In step 804, the CAM 101 bins all the behavior attributes based on the bin ranges. The attribute values can be replaced by category values, which are computed based on the number of bins defined for all behavior attributes. The bin values are chosen such that the lowest and highest bin values of all the attributes are the same. The lowest bin value is 0, followed by powers of 10. So the binned data set contains only discrete values—zero and powers of 10.

In step 805, the CAM 101 clusters each of the value segments separately. The initial centroid seeds for clustering are first selected by CAM 101. The most frequent patterns in the data are discovered by constructing a pattern matrix as follows:

    • Except for the bin having the highest value, the CAM 101 converts all bins to zero. For example, (0, 100, 10000, 1000, 100) is transformed to (0, 0, 10000, 0, 0), where 10000 corresponds to the bin of the highest value.
    • The CAM 101 scans the transformed data to identify the unique patterns in the data and their frequency of occurrence is also noted. The unique patterns are added to a pattern matrix.
    • The CAM 101 sorts the pattern matrix in decreasing order based on the frequency of occurrence of the patterns.
    • The CAM 101 chooses the set of most frequent patterns whose total number of occurrences is at least a fixed threshold of the total number of patterns in the data set as the initial centroid seeds.
      Using the initial centroid seeds, CAM 101 performs clustering using a suitable clustering algorithm such as k-means along with an appropriate distance measure such as Manhattan distance.

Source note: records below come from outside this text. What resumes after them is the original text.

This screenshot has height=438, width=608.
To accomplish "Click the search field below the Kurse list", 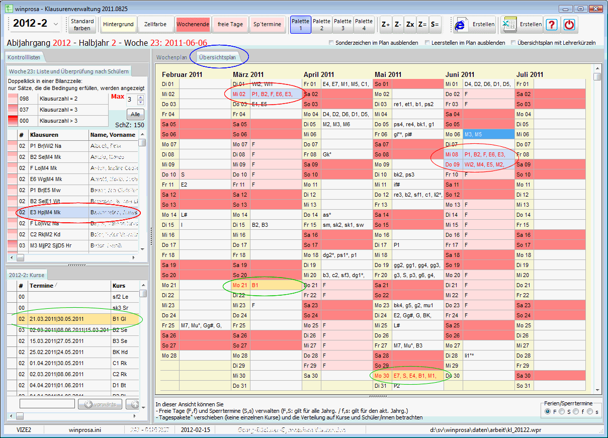I will (x=47, y=404).
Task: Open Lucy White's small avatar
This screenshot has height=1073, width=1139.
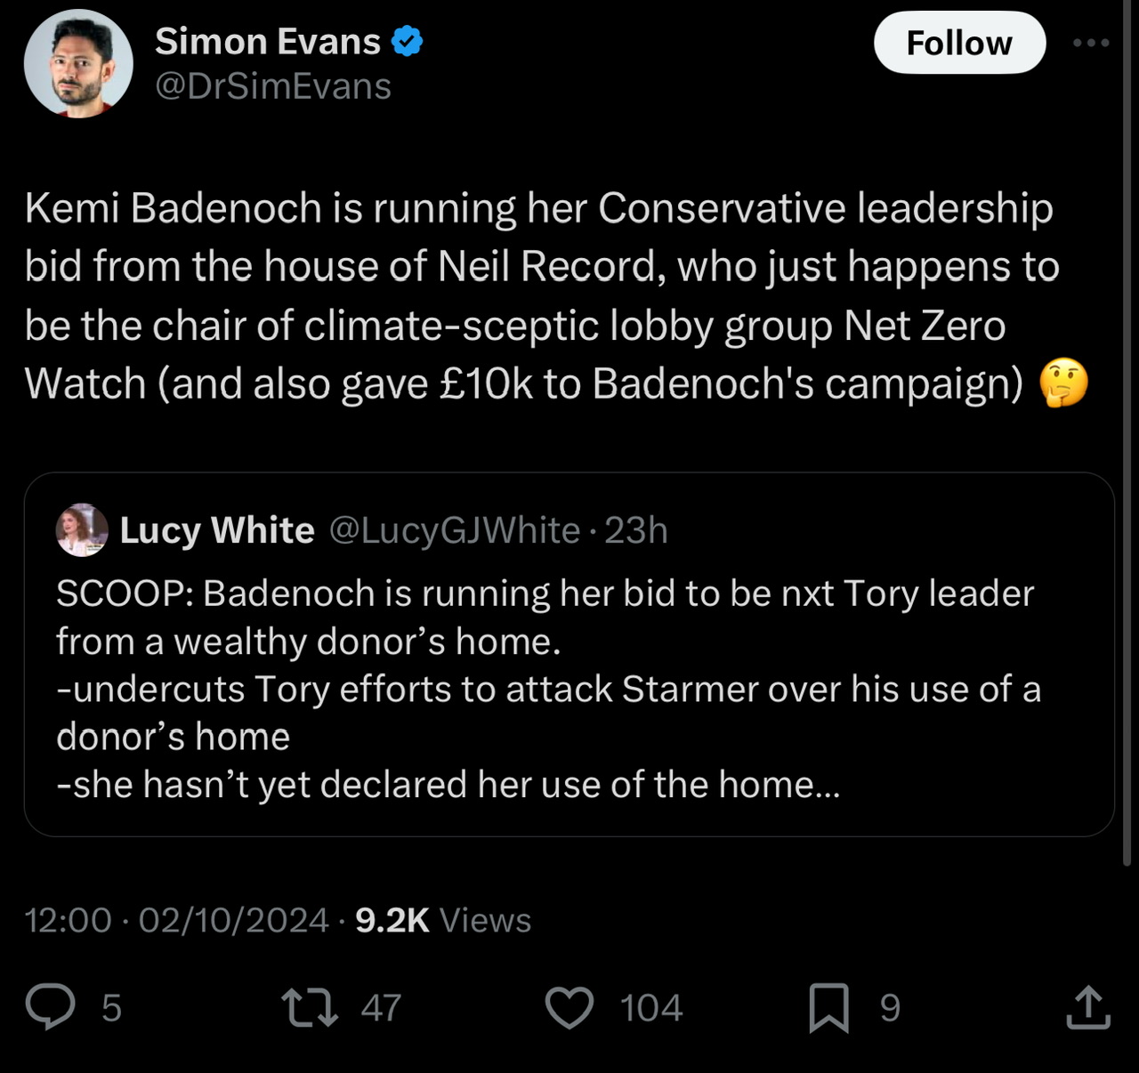Action: click(x=82, y=530)
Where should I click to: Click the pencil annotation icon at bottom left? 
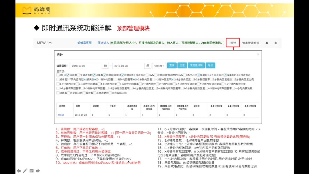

Then in step 806, the annotation engine 102 annotates the final segments. For each cluster, the annotation engine 102 performs following steps:

    • For each attribute in the cluster, the annotation engine 102 generates a histogram of binned values, identifies the bin with the maximum frequency of occurrence and saves the attribute. If the frequency of any bin for any other attribute is greater than a fixed threshold of the total number of customers in the cluster, then the annotation engine 102 saves the attribute.
    • Now for each attribute in the saved list, the annotation engine 102 combines the corresponding bin label with the attribute name to generate the annotation.

In step 807, the visualization engine 103 generates an interactive visualization, which can be in a suitable form such as a tree view/doughnut chart, which summarizes the discovered clusters within each of the value segments.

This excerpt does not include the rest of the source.